Les deux frères ont grandi ensemble entre 1981 et 1988 dans une famille d'accueil en Seine-et-Marne - dont le cadet énumère des images d'horreur : enfermés au sous-sol, battus, dénutris - avant d'être séparés à l'adolescence. «C'est simple, Gérald, c'est une boîte à conneries», dit-il en évoquant 2002, quand son frère vivait près de chez lui à Marennes (Charente-Maritime) dans une caravane.

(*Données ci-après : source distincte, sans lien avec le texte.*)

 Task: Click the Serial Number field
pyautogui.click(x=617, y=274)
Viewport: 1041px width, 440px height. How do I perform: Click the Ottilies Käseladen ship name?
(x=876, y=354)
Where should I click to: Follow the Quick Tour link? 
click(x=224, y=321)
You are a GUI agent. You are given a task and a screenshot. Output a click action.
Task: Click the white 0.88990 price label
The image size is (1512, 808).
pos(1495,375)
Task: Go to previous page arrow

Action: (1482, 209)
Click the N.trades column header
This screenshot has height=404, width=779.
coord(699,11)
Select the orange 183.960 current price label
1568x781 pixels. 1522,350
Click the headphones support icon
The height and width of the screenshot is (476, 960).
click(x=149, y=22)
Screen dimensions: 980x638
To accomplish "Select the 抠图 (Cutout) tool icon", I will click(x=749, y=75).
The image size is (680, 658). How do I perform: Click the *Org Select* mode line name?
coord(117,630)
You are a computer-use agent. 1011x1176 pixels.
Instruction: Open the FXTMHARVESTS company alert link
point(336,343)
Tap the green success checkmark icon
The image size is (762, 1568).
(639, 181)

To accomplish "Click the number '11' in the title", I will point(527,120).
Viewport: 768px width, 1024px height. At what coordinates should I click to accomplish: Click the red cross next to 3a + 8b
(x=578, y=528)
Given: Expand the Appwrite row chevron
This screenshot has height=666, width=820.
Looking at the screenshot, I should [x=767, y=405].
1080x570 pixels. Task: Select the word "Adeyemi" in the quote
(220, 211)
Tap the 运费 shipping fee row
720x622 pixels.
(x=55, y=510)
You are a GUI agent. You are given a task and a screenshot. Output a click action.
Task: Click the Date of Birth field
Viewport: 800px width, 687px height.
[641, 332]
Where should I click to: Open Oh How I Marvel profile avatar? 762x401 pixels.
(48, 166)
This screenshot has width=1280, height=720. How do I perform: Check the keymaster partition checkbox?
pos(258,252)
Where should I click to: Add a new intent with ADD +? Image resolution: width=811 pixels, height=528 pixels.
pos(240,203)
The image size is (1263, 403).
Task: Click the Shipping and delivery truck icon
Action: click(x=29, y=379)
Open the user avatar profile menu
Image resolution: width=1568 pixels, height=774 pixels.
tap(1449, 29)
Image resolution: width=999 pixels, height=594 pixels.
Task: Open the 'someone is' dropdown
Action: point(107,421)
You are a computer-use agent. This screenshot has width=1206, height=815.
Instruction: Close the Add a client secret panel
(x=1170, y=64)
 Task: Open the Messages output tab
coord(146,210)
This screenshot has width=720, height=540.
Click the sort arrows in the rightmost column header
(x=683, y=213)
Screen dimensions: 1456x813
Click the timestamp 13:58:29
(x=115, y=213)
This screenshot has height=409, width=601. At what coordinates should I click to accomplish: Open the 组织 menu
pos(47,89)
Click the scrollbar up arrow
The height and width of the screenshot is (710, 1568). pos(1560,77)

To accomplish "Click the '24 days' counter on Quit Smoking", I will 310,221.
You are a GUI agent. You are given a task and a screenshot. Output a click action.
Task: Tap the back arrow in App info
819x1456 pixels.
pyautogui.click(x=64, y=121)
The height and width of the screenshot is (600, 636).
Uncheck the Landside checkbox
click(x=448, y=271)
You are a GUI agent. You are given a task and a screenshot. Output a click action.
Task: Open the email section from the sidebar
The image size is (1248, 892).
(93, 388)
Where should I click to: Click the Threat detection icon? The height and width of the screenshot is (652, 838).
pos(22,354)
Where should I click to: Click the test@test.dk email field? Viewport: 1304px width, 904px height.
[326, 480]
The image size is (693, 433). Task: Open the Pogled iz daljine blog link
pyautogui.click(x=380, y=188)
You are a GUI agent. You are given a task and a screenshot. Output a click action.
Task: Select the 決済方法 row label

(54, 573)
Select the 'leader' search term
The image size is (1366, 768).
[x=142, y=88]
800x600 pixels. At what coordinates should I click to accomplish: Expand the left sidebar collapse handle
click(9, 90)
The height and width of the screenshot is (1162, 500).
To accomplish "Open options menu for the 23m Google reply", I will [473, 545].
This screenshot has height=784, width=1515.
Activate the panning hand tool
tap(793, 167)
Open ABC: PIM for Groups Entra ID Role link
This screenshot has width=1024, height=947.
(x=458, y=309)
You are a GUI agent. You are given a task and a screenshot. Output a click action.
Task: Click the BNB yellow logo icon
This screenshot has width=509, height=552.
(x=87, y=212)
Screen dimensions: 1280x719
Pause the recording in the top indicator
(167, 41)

L'alcool, les bêtises, les gendarmes qui venaient tous les jours à cause des frasques de son doberman Mafia, la chute d'un toit…
En 2017, Jérôme Thomassin l'hébergera pendant un mois avant de le mettre à la porte car «il passait ses journées à boire du whisky, regarder des films et traîner avec des zonards». Dernièrement, Gérald Thomassin était retourné à Rochefort, faisant la manche pendant quelque temps, puis hébergé par un ami. «C'est un fragile», soupire son frère qui a «peur qu'on le retrouve horizontalement». Son oncle insiste : «Au mois de février, il m'a parlé de menaces, un homme lui aurait dit : "On ne se connaît pas mais on va se revoir."» La Direction centrale de la police judiciaire poursuit toujours les investigations. Selon le parquet, il n'y a pour le moment «aucun signe» de Gérald Thomassin.